● **Pixel coordinate grounding data**:
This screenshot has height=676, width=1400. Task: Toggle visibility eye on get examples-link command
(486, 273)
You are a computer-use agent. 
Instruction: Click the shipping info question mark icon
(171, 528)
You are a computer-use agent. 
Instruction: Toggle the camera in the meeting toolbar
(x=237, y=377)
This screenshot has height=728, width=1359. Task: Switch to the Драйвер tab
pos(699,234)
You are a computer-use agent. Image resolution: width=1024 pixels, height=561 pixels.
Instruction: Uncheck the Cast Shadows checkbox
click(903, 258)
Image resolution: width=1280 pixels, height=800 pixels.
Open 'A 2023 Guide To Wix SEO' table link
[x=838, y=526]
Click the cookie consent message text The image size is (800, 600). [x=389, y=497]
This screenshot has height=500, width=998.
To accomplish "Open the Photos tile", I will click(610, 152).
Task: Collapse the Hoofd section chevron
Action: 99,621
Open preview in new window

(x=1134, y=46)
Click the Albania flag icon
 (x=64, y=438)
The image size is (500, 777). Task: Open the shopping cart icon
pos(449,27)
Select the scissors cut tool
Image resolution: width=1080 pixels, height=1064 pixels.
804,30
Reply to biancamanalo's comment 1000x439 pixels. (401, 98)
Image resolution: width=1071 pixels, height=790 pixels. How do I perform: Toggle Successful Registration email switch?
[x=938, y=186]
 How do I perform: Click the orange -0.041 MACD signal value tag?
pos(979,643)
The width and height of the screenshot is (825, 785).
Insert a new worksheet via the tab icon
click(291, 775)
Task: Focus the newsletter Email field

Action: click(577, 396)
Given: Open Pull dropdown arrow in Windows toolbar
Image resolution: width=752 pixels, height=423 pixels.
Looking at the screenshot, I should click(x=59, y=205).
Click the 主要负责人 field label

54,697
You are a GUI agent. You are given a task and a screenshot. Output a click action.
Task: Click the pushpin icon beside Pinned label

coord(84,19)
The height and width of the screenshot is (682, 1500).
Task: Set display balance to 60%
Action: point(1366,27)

● **BRIEF**:
Starting at the line that contains "The width and", retype each remaining line of the records exactly; that line and the last line are both included.

● **WRITTEN REPLY**:
The width and height of the screenshot is (825, 785).
Insert a new worksheet via the tab icon
click(291, 775)
Task: Focus the newsletter Email field

Action: click(577, 396)
Given: Open Pull dropdown arrow in Windows toolbar
Image resolution: width=752 pixels, height=423 pixels.
Looking at the screenshot, I should click(x=59, y=205).
Click the 主要负责人 field label

54,697
You are a GUI agent. You are given a task and a screenshot. Output a click action.
Task: Click the pushpin icon beside Pinned label

coord(84,19)
The height and width of the screenshot is (682, 1500).
Task: Set display balance to 60%
Action: point(1366,27)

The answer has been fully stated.